Context-Aware Prompts
The prompt builder adjusts based on:
- Scene type: Combat, dialogue, exploration
- Character states: Injured, afraid, confident
- Recent history: Previous actions and outcomes
- World state: Time, weather, location
Example Variations
Combat Scene:
Focus on action and intensity. Describe:
- The clash of weapons
- Physical movements and positioning
- Sounds and impacts
- Immediate reactions
Social Scene:
Focus on emotion and interaction. Describe:
- Facial expressions and body language
- Tone of voice
- Subtext and intentions
- Social dynamics
Exploration Scene:
Focus on environment and discovery. Describe:
- Sensory details of the space
- What catches attention
- Atmosphere and mood
- Gradual revelation
Bidirectional Flow
NDL supports both directions:
Natural Language → NDL (Parsing)
"I attack the goblin" → do($"player", "attack") -> target($"goblin")
From veritasr [11:12]:
“got conversion from input to NDL working.”

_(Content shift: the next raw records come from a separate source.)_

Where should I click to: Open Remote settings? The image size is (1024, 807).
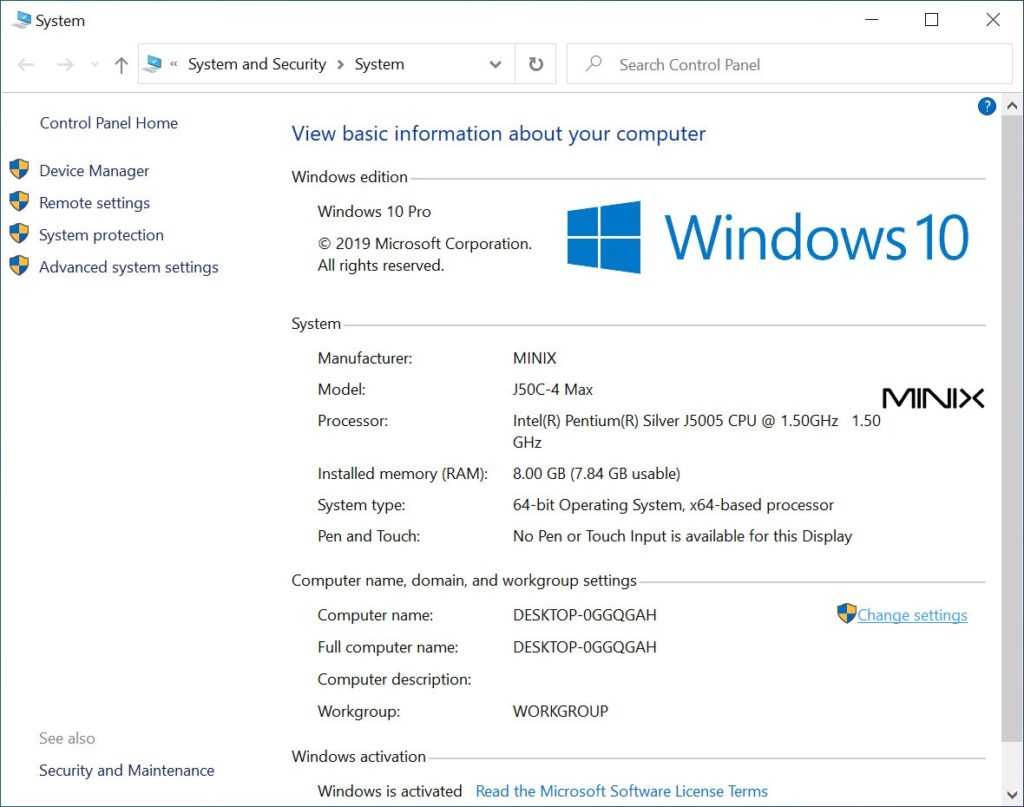pyautogui.click(x=94, y=203)
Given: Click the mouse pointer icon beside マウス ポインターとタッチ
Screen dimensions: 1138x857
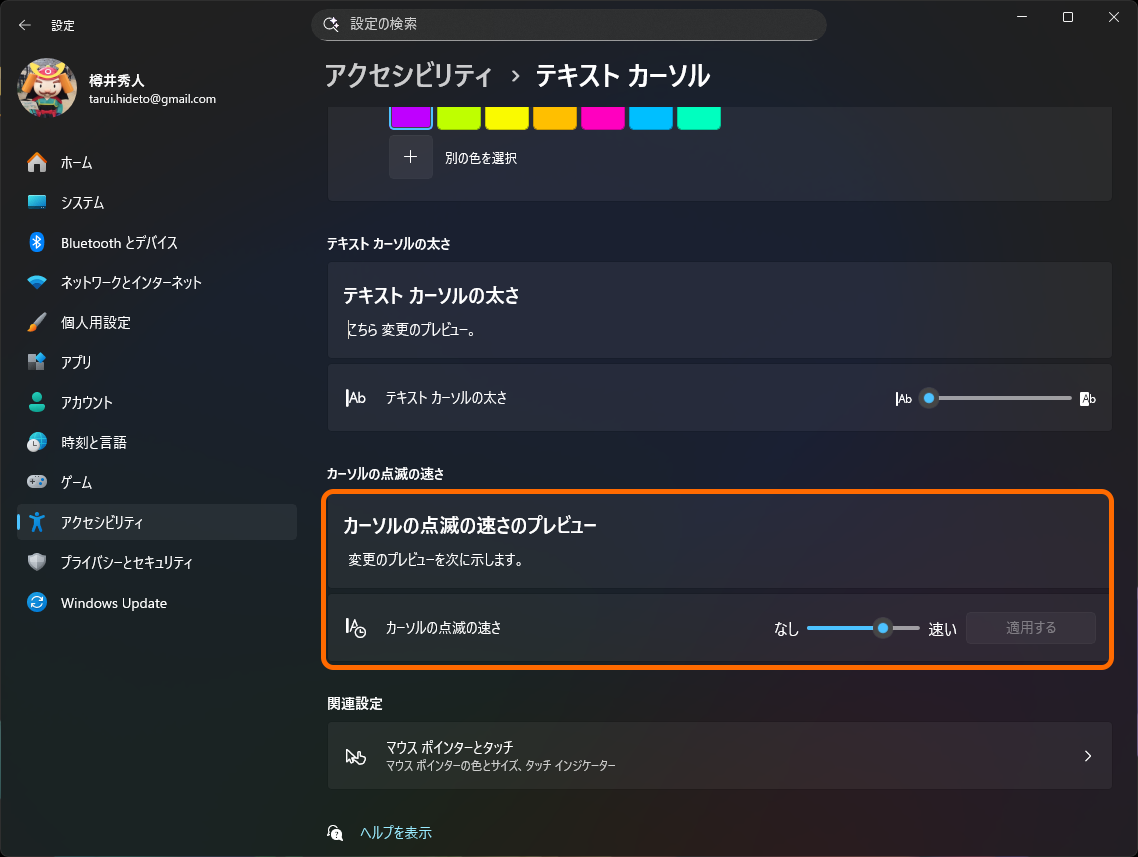Looking at the screenshot, I should 356,756.
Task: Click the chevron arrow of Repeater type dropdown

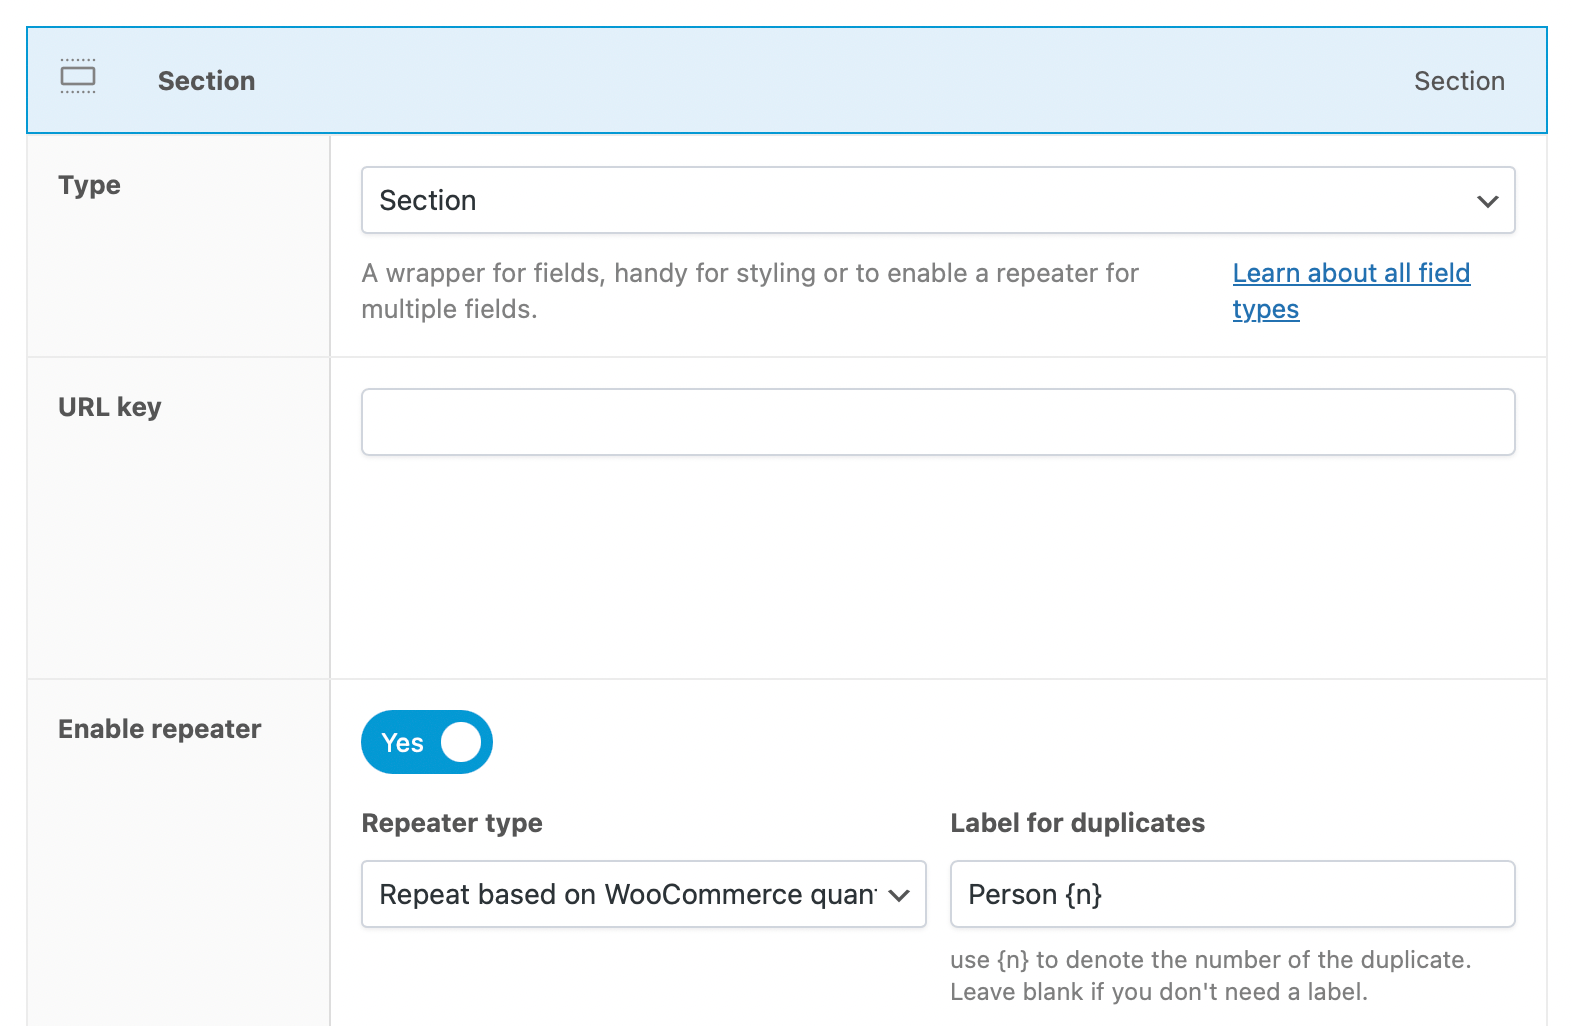Action: pyautogui.click(x=899, y=895)
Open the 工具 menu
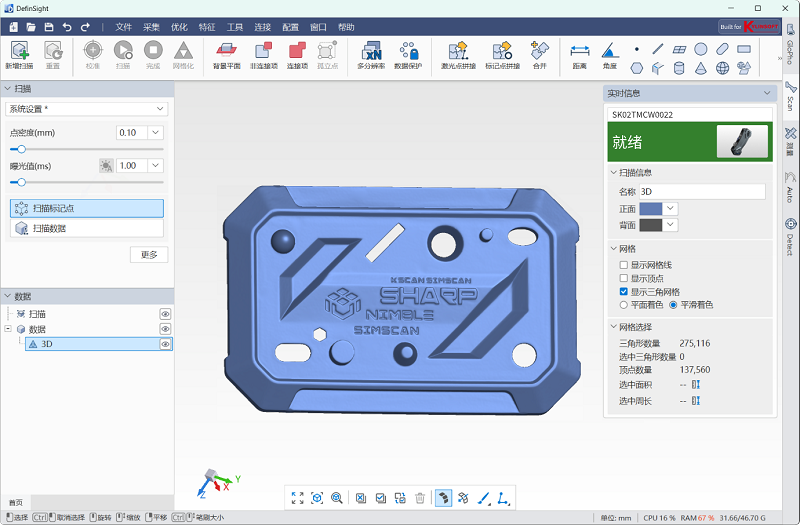The height and width of the screenshot is (525, 800). pos(235,26)
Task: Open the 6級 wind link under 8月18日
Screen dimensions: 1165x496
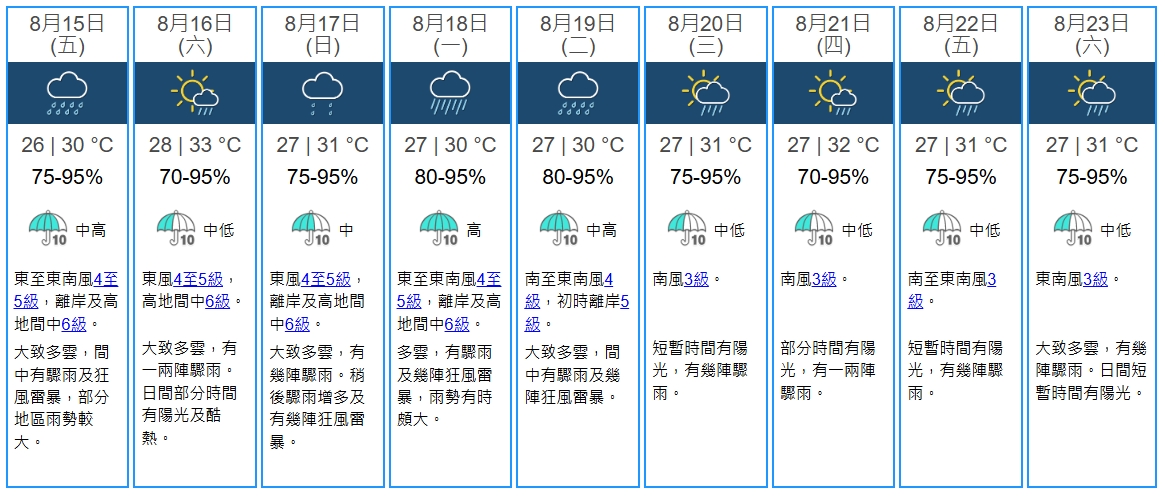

NDL → Natural Language (Generation)
do($"player", "attack") → "You attack the goblin fiercely."
Scene Transitions
From veritasr [07:36]:
“Transitions either occur due to a change in time, place, or both.”
Transition Types:
transition_types = {
'time': "Time has passed",
'place': "Location has changed",
'both': "Time and location have changed"
}Parser Output:
{
'end_scene': True,
'transition_scene_type': 'both'
}The prompt builder adjusts narrative style for transitions.
Error Handling
Invalid NDL
If NDL parsing fails:
- Log error
- Fall back to natural language description
- Notify developer (not player)
LLM Failure
If LLM call fails:
- Retry with exponential backoff
- Fall back to template-based description
- Never block gameplay
Hallucination Detection
If LLM output contradicts game state:
- Validate against known facts
- Regenerate with more constraints
- Use template as last resort
Performance Considerations
Caching
- Prompt Templates: Reuse common structures
- NDL Patterns: Cache frequent action chains
- LLM Responses: Cache identical NDL strings
Batching
For multiple simultaneous events:
do($"player", "attack") -> damage(8) ->
do($"goblin", "counterattack") -> result("miss") ->
do($"player", "dodge") ~ "quickly"Single LLM call handles entire sequence.
Streaming
For long narratives, stream LLM output token-by-token to reduce perceived latency.